Tutto questo ci porta in qualche modo all’eccellente post di Jay Discharry sulla velocità di falcata e sulle forze di reazione al suolo/carico. Per trattare davvero questo argomento è necessario un altro post, ma in breve vorrei fare alcune considerazioni.

Sono d’accordo con Jay sul fatto che la falcata non è tutto. Ho visto numerose volte che un atleta può colpire con l’avampiede o addirittura con il mesopiede, ma continua a raggiungere la parte inferiore della gamba. Una volta lo chiamavamo “toe reaching” e circa dieci anni fa c’era un corridore d’élite piuttosto bravo che cadeva abitualmente in questo schema quando era affaticato. Sono d’accordo anche sul fatto che è possibile colpire il tallone con un basso tasso di carico d’impatto se si atterra vicino al centro di massa senza allungarsi. Lo si vede con gli atleti a cui è sempre stato insegnato a dorsiflettere all’impazzata (cioè ad alzare la punta del piede – gli allenatori amano urlarlo per qualche motivo), invece di lasciare che la caviglia sia neutra e faccia il suo dovere.

La cosa da tenere a mente, però, è che questo non significa che l’appoggio del piede non sia importante. Stiamo esaminando una variabile, i tassi di carico della GRF, che sono presumibilmente importanti, ma non conosciamo ancora il loro ruolo esatto. Se la GRF fosse l’unica cosa che conta, potremmo dire di atterrare vicino al vostro COM e basta. Se non fosse che la trasmissione delle forze, e non solo il loro carico, deve avere un ruolo. Così come la messa in posizione del piede per il push off, la massimizzazione dell’energia elastica, ecc.

Di certo non ho tutte le risposte e le domande relative alla camminata, alla velocità di carico o altro sono molto complesse. Ma dobbiamo fare attenzione quando ci concentriamo su singole variabili. È divertente e facile da fare e ci dà risposte apparentemente concrete. Il problema è che quando ci si concentra su singole variabili, si perde la visione d’insieme. Lo si è visto nell’allenamento della corsa quando si è iniziato a concentrarsi sul miglioramento di singole variabili come il VO2max o la soglia del lattato. È vero, si può migliorare quella variabile, ma si fa un salto nel vuoto pensando che quell’unica cosa sia la chiave della prestazione, dimenticando la complessità della prestazione.

Lo stesso vale per la biomeccanica e la prestazione o la prevenzione degli infortuni. La risposta non è un singolo colpo di piede. Non lo è nemmeno cambiare semplicemente la velocità della falcata o avvicinare l’appoggio al centro di massa. Sono tutti pezzi del puzzle. Non bisogna diventare ossessivi su uno di essi e dimenticare gli altri.

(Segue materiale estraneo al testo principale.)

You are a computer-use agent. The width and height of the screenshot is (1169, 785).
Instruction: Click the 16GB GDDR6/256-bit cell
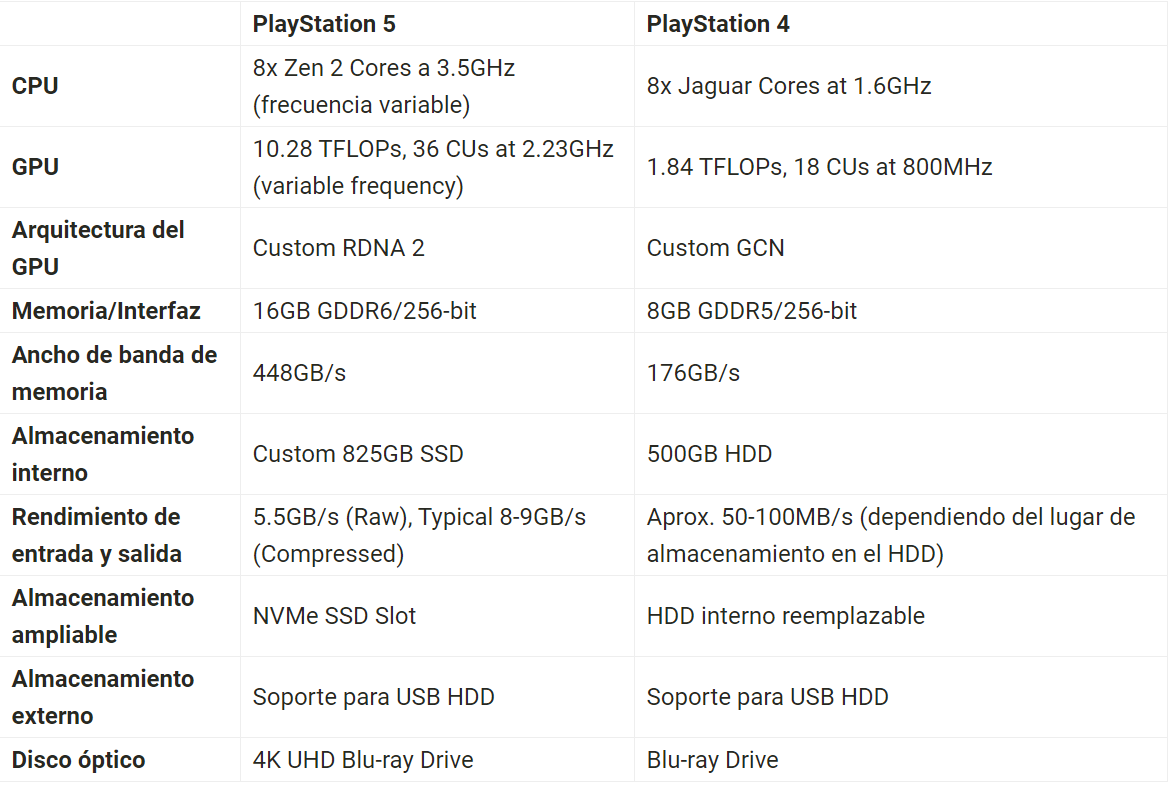(x=364, y=311)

Se volete davvero ridurre al minimo i tassi di carico, correte molto lentamente con una lunghezza di falcata minima in cui il piede si stacca appena da terra. È semplice e funzionerebbe… ma è proprio questo il punto: ci sono altre cose oltre al tasso di carico.

Ad esempio, un GRF elevato non è del tutto negativo. Lo sprint dipende in parte dalla produzione di GRF elevati.

In un modo un po’ circolare, torniamo al punto di partenza di questo blog post. La velocità della falcata è una variabile. Se la si combina con la lunghezza della falcata, si ottiene un calcolo della velocità. È molto facile da misurare, chiunque può farlo. Poiché è facile da misurare, le daremo più importanza (non vedete una lunghezza di falcata magica # vero??) Non voglio dire che non sia una buona variabile, ma solo di non darle più significato di quanto meriti.

È semplicemente uno dei due modi in cui prendiamo velocità. È semplice: si gira più velocemente o si allunga la falcata, o una combinazione di entrambi. Non limitatevi artificialmente a una sola di queste opzioni.

Nei miei anni di lavoro sulla meccanica della corsa e di insegnamento da parte di alcune delle migliori menti in materia, ho scoperto che né io né loro ci siamo mai concentrati sulla velocità o sulla lunghezza della falcata. Questi sono i risultati di ciò che si fa. Sono feedback. Non sono cose che si possono cambiare direttamente. Se ci si prende cura della meccanica, che si tratti dell’oscillazione del braccio, della posizione del corpo, dell’applicazione della forza, dell’appoggio del piede o di qualsiasi altra cosa, la velocità e la lunghezza si ottimizzeranno. È utile misurare la lunghezza e la frequenza? Certo, ma ricordate che si tratta di dati. Se uno di essi sembra “fuori posto“, bisogna capire come risolverlo.